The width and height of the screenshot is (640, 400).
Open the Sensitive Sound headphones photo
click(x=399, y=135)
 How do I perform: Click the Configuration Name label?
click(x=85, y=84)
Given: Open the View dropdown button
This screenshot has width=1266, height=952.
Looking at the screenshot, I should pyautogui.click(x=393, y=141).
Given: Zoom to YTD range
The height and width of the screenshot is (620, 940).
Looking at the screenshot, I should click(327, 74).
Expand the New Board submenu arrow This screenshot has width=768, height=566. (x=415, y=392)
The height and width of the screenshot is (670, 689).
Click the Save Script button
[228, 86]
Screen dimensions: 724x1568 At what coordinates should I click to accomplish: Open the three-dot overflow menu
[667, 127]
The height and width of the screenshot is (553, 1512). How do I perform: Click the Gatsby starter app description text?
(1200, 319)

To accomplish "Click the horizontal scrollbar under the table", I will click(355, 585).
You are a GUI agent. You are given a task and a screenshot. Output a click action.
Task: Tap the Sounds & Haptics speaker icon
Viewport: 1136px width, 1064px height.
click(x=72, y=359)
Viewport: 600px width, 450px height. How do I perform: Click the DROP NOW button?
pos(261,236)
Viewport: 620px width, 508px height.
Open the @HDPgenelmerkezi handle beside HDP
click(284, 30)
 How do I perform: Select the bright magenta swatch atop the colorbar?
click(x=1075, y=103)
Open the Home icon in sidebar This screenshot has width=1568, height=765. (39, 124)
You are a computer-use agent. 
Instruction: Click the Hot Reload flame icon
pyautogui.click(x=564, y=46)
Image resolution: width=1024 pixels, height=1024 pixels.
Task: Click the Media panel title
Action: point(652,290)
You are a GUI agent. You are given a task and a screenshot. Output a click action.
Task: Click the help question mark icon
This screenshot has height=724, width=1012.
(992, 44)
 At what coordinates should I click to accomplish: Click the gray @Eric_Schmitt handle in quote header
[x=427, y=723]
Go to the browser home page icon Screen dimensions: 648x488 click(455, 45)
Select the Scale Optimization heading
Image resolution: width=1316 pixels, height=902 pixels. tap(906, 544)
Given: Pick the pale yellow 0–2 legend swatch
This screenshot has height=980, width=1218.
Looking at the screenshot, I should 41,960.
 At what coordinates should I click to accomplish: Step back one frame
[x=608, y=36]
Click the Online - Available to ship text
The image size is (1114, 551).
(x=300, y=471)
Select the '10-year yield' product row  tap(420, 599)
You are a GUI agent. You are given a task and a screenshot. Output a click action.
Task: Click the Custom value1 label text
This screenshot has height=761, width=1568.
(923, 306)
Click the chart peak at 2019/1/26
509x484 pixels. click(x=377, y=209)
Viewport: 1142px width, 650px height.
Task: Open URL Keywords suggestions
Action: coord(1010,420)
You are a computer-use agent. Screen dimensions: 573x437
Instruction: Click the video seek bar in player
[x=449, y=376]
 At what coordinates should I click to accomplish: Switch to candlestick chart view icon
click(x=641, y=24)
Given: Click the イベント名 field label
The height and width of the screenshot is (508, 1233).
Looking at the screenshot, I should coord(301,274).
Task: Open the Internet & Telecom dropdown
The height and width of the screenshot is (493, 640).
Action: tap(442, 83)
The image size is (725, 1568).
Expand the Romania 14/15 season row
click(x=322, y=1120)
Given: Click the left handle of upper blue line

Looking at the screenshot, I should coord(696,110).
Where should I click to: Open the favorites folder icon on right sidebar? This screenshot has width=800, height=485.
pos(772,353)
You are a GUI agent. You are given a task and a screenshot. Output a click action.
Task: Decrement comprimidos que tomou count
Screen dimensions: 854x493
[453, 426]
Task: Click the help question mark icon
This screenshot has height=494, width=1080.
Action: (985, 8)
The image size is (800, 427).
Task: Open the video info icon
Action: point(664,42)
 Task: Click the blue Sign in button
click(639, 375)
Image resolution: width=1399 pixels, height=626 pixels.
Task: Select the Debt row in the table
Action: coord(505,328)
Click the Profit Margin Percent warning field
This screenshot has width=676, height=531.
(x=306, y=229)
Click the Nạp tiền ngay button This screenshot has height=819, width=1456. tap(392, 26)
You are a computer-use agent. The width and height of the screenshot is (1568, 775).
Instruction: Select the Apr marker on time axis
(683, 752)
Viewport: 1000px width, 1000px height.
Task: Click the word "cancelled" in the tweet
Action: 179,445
+---+
About this exercise –
Extract every record. Keep wording exact.

Response to this task –
The width and height of the screenshot is (640, 400).
Open the Sensitive Sound headphones photo
click(x=399, y=135)
 How do I perform: Click the Configuration Name label?
click(x=85, y=84)
Given: Open the View dropdown button
This screenshot has width=1266, height=952.
Looking at the screenshot, I should pyautogui.click(x=393, y=141).
Given: Zoom to YTD range
The height and width of the screenshot is (620, 940).
Looking at the screenshot, I should click(327, 74).
Expand the New Board submenu arrow This screenshot has width=768, height=566. (x=415, y=392)
The height and width of the screenshot is (670, 689).
Click the Save Script button
[228, 86]
Screen dimensions: 724x1568 At what coordinates should I click to accomplish: Open the three-dot overflow menu
[667, 127]
The height and width of the screenshot is (553, 1512). How do I perform: Click the Gatsby starter app description text?
(1200, 319)

To accomplish "Click the horizontal scrollbar under the table", I will click(355, 585).
You are a GUI agent. You are given a task and a screenshot. Output a click action.
Task: Tap the Sounds & Haptics speaker icon
Viewport: 1136px width, 1064px height.
click(x=72, y=359)
Viewport: 600px width, 450px height. How do I perform: Click the DROP NOW button?
pos(261,236)
Viewport: 620px width, 508px height.
Open the @HDPgenelmerkezi handle beside HDP
click(284, 30)
 How do I perform: Select the bright magenta swatch atop the colorbar?
click(x=1075, y=103)
Open the Home icon in sidebar This screenshot has width=1568, height=765. (39, 124)
You are a computer-use agent. 
Instruction: Click the Hot Reload flame icon
pyautogui.click(x=564, y=46)
Image resolution: width=1024 pixels, height=1024 pixels.
Task: Click the Media panel title
Action: point(652,290)
You are a GUI agent. You are given a task and a screenshot. Output a click action.
Task: Click the help question mark icon
This screenshot has height=724, width=1012.
(992, 44)
 At what coordinates should I click to accomplish: Click the gray @Eric_Schmitt handle in quote header
[x=427, y=723]
Go to the browser home page icon Screen dimensions: 648x488 click(455, 45)
Select the Scale Optimization heading
Image resolution: width=1316 pixels, height=902 pixels. tap(906, 544)
Given: Pick the pale yellow 0–2 legend swatch
This screenshot has height=980, width=1218.
Looking at the screenshot, I should 41,960.
 At what coordinates should I click to accomplish: Step back one frame
[x=608, y=36]
Click the Online - Available to ship text
The image size is (1114, 551).
(x=300, y=471)
Select the '10-year yield' product row  tap(420, 599)
You are a GUI agent. You are given a task and a screenshot. Output a click action.
Task: Click the Custom value1 label text
This screenshot has height=761, width=1568.
(923, 306)
Click the chart peak at 2019/1/26
509x484 pixels. click(x=377, y=209)
Viewport: 1142px width, 650px height.
Task: Open URL Keywords suggestions
Action: coord(1010,420)
You are a computer-use agent. Screen dimensions: 573x437
Instruction: Click the video seek bar in player
[x=449, y=376]
 At what coordinates should I click to accomplish: Switch to candlestick chart view icon
click(x=641, y=24)
Given: Click the イベント名 field label
The height and width of the screenshot is (508, 1233).
Looking at the screenshot, I should coord(301,274).
Task: Open the Internet & Telecom dropdown
The height and width of the screenshot is (493, 640).
Action: tap(442, 83)
The image size is (725, 1568).
Expand the Romania 14/15 season row
click(x=322, y=1120)
Given: Click the left handle of upper blue line

Looking at the screenshot, I should coord(696,110).
Where should I click to: Open the favorites folder icon on right sidebar? This screenshot has width=800, height=485.
pos(772,353)
You are a GUI agent. You are given a task and a screenshot. Output a click action.
Task: Decrement comprimidos que tomou count
Screen dimensions: 854x493
[453, 426]
Task: Click the help question mark icon
This screenshot has height=494, width=1080.
Action: (985, 8)
The image size is (800, 427).
Task: Open the video info icon
Action: point(664,42)
 Task: Click the blue Sign in button
click(639, 375)
Image resolution: width=1399 pixels, height=626 pixels.
Task: Select the Debt row in the table
Action: coord(505,328)
Click the Profit Margin Percent warning field
This screenshot has width=676, height=531.
(x=306, y=229)
Click the Nạp tiền ngay button This screenshot has height=819, width=1456. tap(392, 26)
You are a computer-use agent. The width and height of the screenshot is (1568, 775).
Instruction: Select the Apr marker on time axis
(683, 752)
Viewport: 1000px width, 1000px height.
Task: Click the word "cancelled" in the tweet
Action: 179,445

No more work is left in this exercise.